■ Task requirements ■
Starting from the line in which "The height and" appears, output every line down to the last line of the data below, exactly and without anything more.

Collected data entries:
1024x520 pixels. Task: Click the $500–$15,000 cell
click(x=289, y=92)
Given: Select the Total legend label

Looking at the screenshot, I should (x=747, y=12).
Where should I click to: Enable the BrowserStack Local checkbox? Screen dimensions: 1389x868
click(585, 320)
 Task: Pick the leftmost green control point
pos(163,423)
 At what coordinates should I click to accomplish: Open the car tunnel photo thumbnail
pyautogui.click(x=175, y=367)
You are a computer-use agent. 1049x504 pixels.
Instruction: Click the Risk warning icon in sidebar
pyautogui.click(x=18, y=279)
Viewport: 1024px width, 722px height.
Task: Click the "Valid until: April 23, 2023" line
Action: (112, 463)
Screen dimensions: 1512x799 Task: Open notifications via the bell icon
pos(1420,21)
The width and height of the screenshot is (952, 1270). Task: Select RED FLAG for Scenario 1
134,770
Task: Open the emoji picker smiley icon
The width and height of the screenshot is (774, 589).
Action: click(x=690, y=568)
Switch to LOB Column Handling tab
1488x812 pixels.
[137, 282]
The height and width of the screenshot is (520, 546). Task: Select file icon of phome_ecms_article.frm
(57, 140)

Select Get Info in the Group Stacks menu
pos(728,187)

■ Answer to the exercise ■
The height and width of the screenshot is (520, 546). Task: Select file icon of phome_ecms_article.frm
(57, 140)

Select Get Info in the Group Stacks menu
pos(728,187)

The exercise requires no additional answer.